Have you ever felt a nagging question mark in your heart when you’re ministering outside the home at the cost of the mission field in your own living room?

It’s no secret that I love my job. I’ve spent ten years meeting with college women and sharing with them the joy of knowing Jesus and it has been 100% amazing. As much as I love the lifestyle of vocational ministry, I’m also a mom and every single week I am trying to figure out how to do the hokey pokey of motherhood + ministry.

Each season is a new dance with steps to learn and discern. What does my husband need? What do my kids need? What does the ministry need? And, what in the world do I need (Besides needing a full-time house keeper, a weekly massage, and an intravenous Red Bull drip…can you relate??)?

There are lots of partial solutions in this sweet season of life, plenty of hunkering down and plenty of swinging open our doors. Lots of trials, and errors, and coming to terms with the fact that if I commit to meeting with students during the precious hours my kids are at school, the scrambled eggs will still be on the kitchen floor come bedtime. If my husband is slated to preach, the social calendar will need to be frozen until further notice. Missional mommas must maintain healthy, holistic, realistic boundaries…(And, it turns out, boundaries are actually more enjoyable than they initially let on to be!).

But, what I’m finding is that this is more than a scheduling issue. For me, this is a heart issue.

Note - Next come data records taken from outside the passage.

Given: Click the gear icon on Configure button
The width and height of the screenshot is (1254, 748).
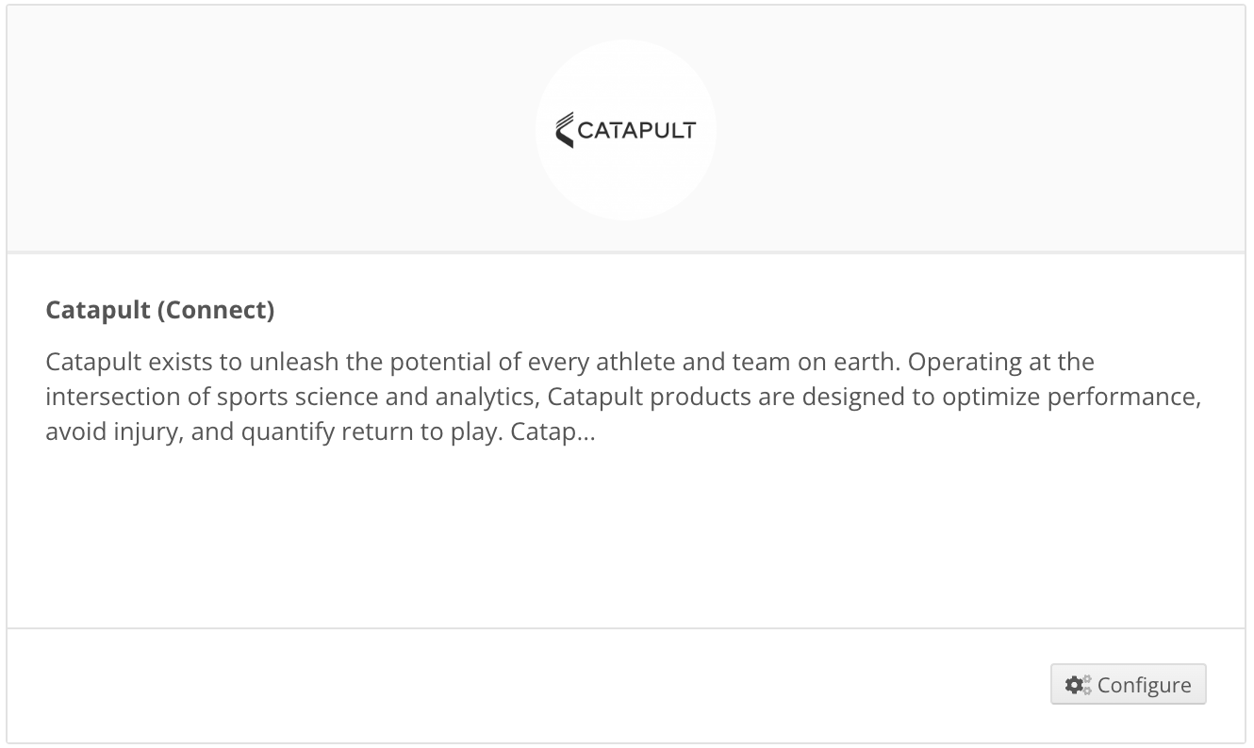Looking at the screenshot, I should pyautogui.click(x=1076, y=685).
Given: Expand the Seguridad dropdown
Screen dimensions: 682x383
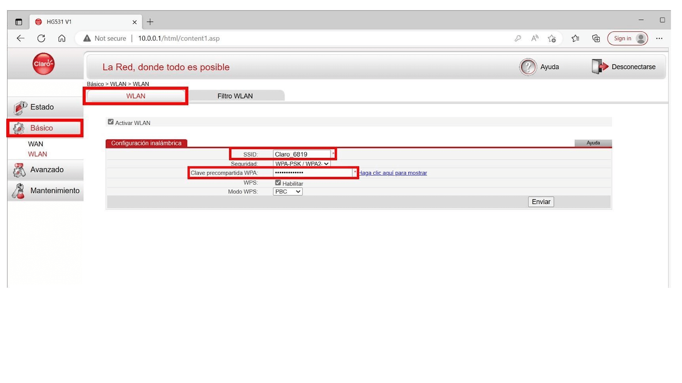Looking at the screenshot, I should pyautogui.click(x=301, y=164).
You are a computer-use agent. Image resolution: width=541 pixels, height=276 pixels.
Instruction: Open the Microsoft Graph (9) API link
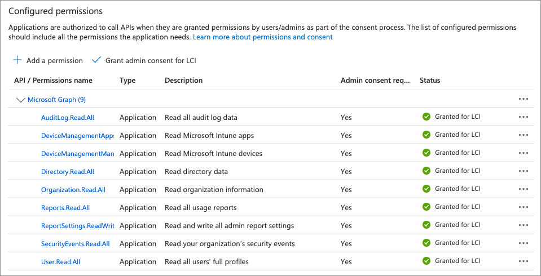56,100
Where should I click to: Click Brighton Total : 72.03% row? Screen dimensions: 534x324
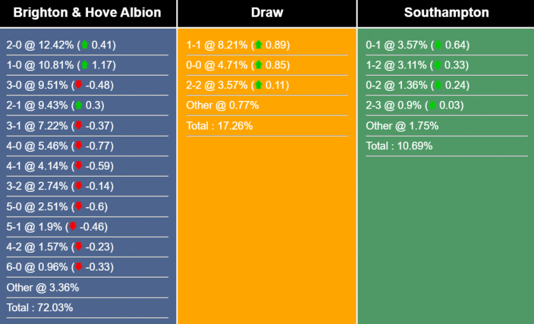pyautogui.click(x=40, y=308)
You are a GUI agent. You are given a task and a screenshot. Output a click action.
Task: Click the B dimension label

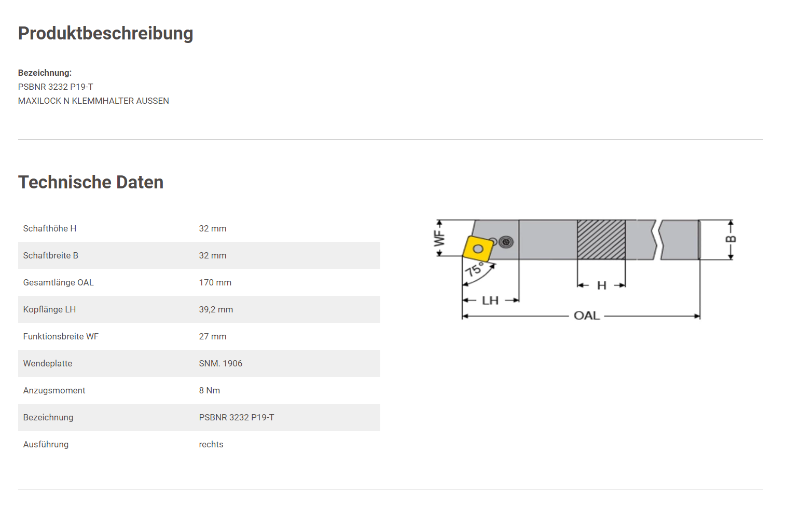click(730, 239)
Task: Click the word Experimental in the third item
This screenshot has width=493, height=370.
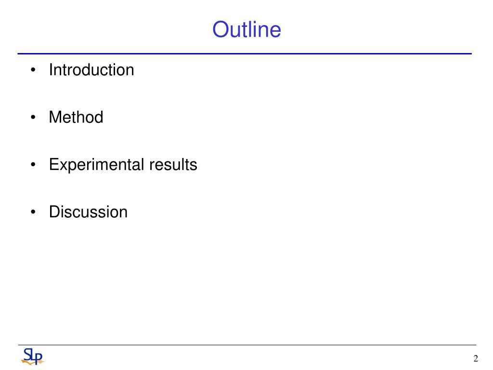Action: [96, 165]
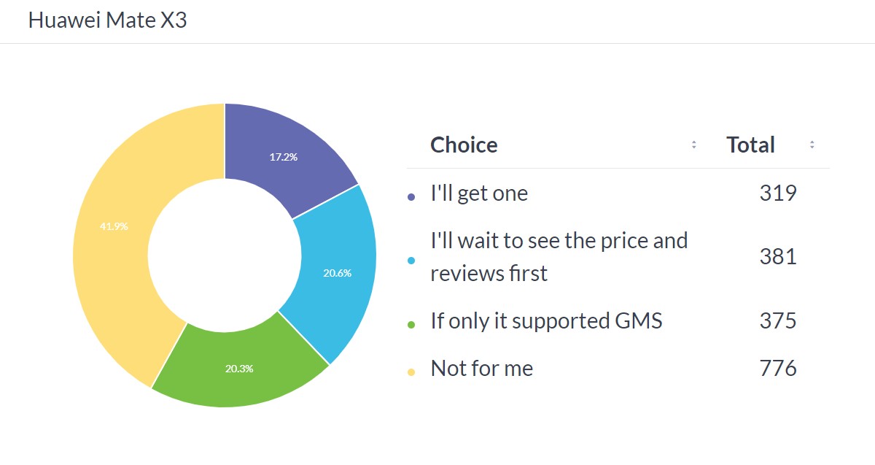
Task: Click the 319 total value
Action: tap(777, 193)
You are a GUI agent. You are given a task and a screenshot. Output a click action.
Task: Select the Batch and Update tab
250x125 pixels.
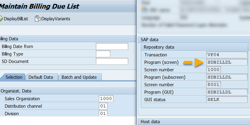click(79, 77)
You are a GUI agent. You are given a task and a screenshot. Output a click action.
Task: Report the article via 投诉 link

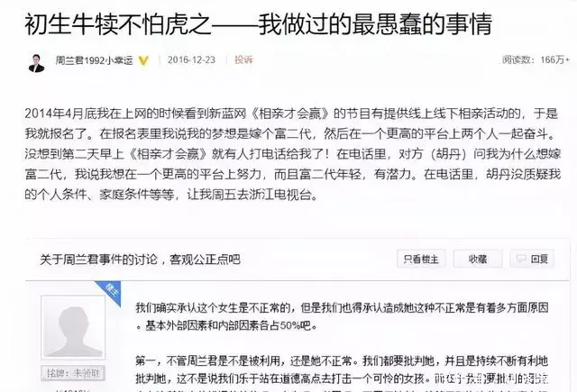[x=243, y=59]
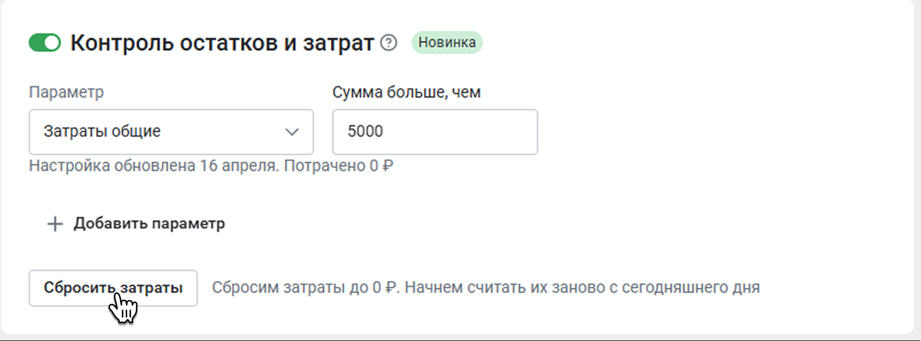Open the Затраты общие dropdown
The image size is (921, 341).
coord(171,132)
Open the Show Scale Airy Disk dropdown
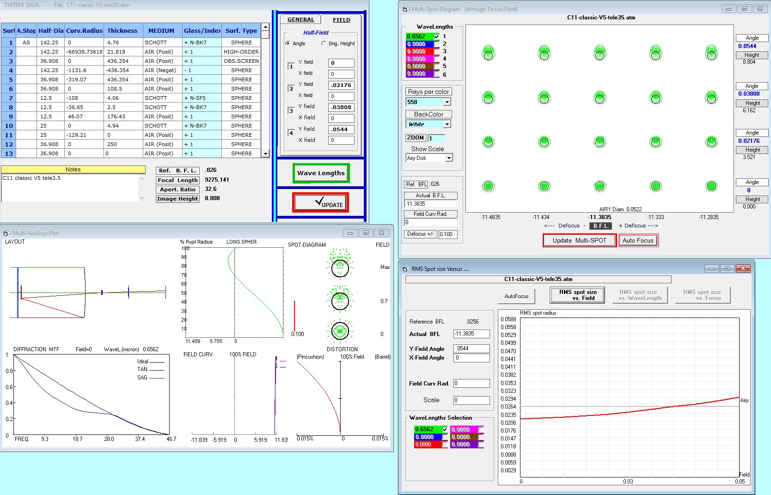This screenshot has width=771, height=495. [448, 158]
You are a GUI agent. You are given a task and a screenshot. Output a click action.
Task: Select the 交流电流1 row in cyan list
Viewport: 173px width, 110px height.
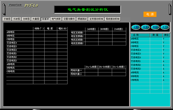[x=150, y=61]
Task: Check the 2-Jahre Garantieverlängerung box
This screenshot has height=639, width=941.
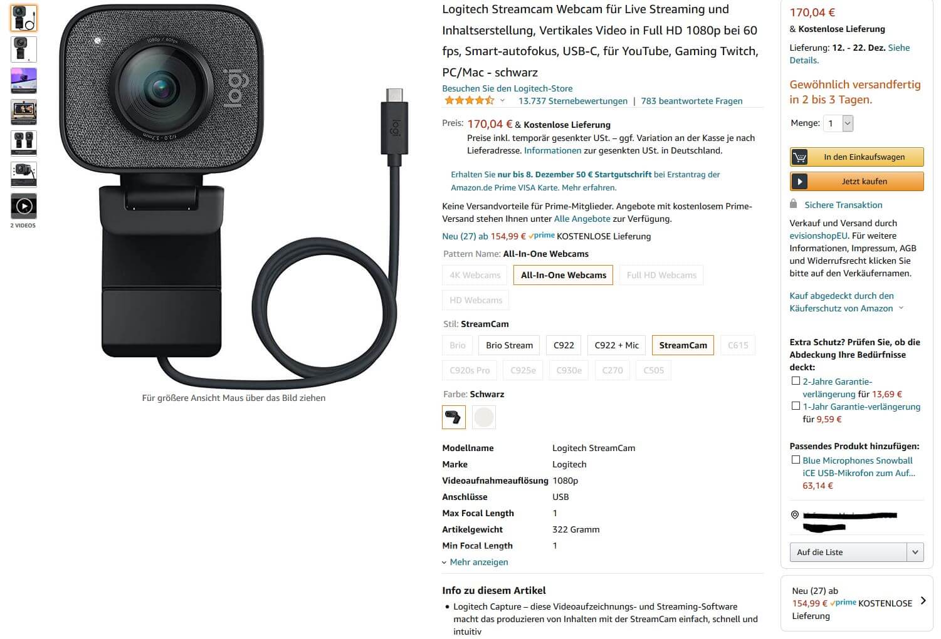Action: pyautogui.click(x=796, y=381)

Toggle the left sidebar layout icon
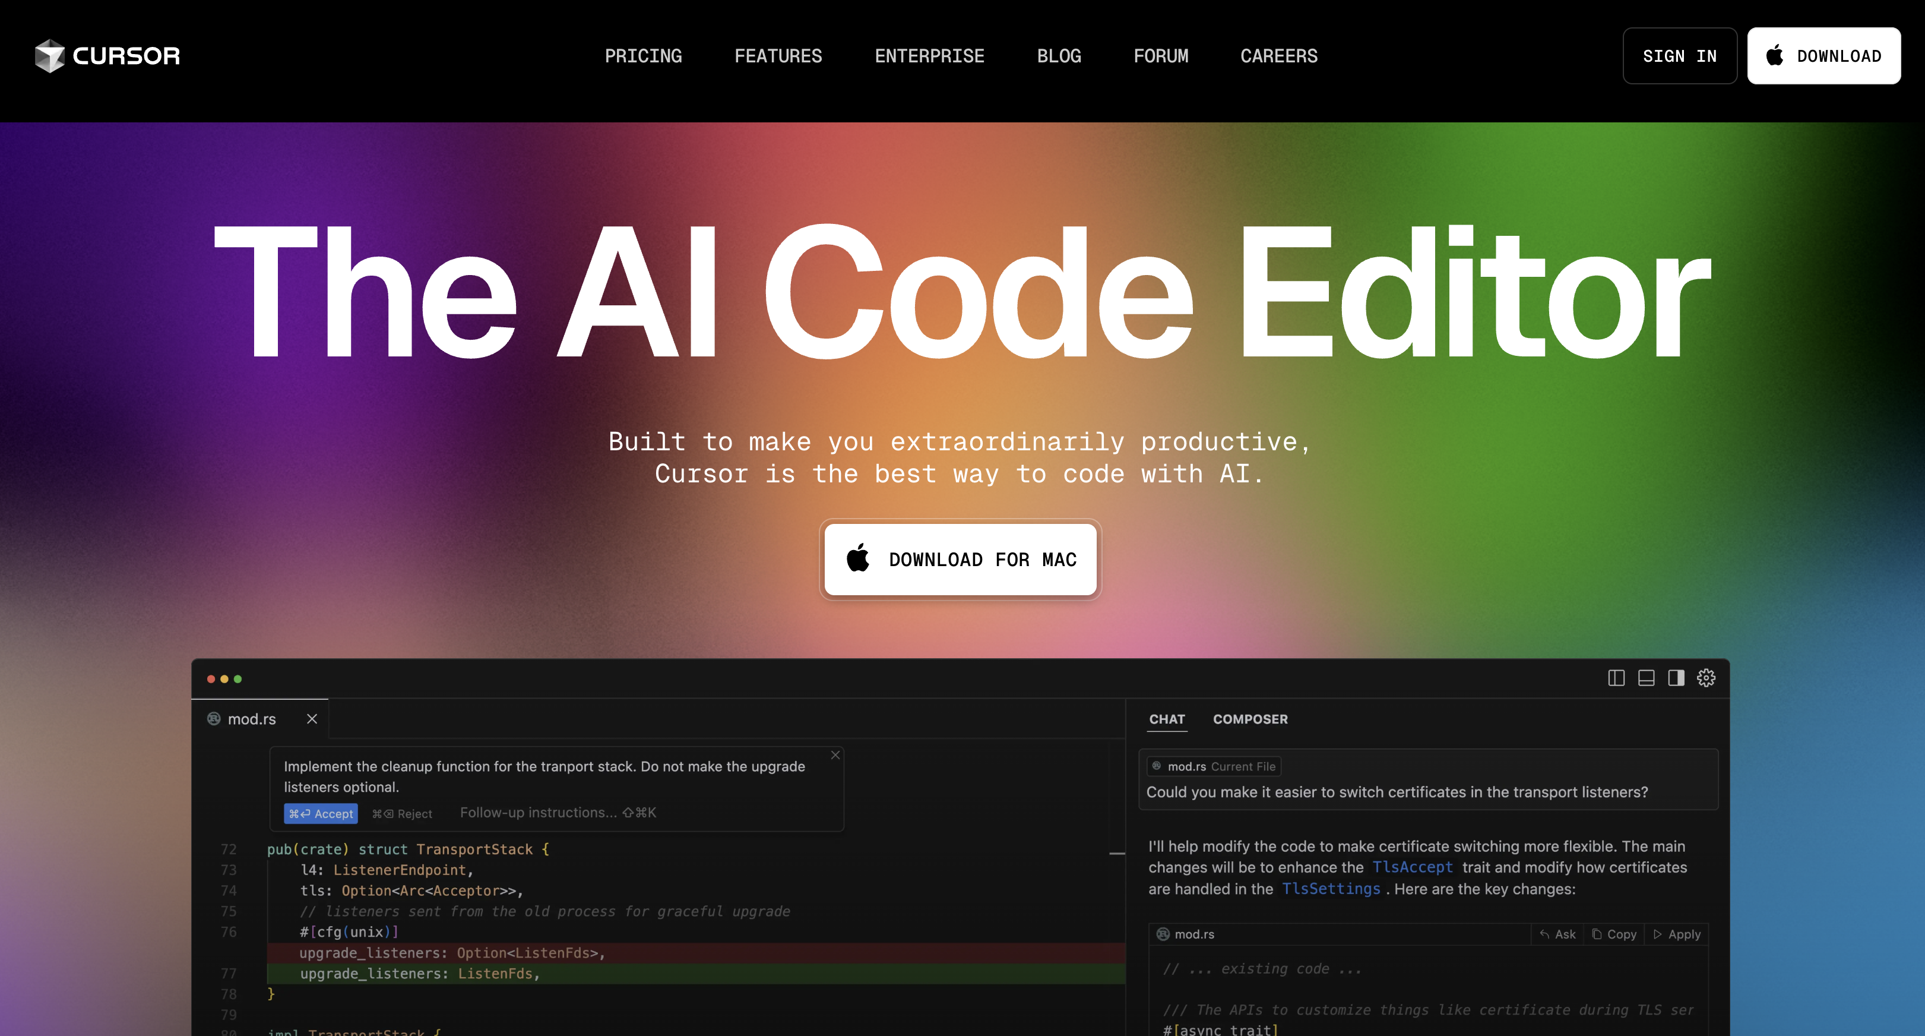click(1616, 678)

Motherhood is ministry, and it’s my fierce passion. But sometimes it’s easier (and more fun) for me to overwork “out there” because there is a clear-cut clock to punch and box to check. It’s measurable and it’s gratifying (Interestingly enough, oftentimes, I’m actually a sweeter, more intentional mom for my kids after I’ve spent time ministering outside the home!). Then again, there are times when I neglect the mission of ministry because it’s far simpler for me to zone out and troll around at home than it is to check in with the soul of another. On both sides of my treasured motherhood + ministry coin there is an issue of fear; and that fear is rooted in a false view of God.

 Small God = Big Problems

My workaholic heart fails to believe that God is big enough and strong enough to do all the things needed to sustain “my” family and “my” ministry; and instead, believes He is clearly dependent upon “my quality performance.” Meanwhile, my disengaged heart fears that my casual comfort is far greater (and safer, tidier, and more relaxing) than the place God is calling.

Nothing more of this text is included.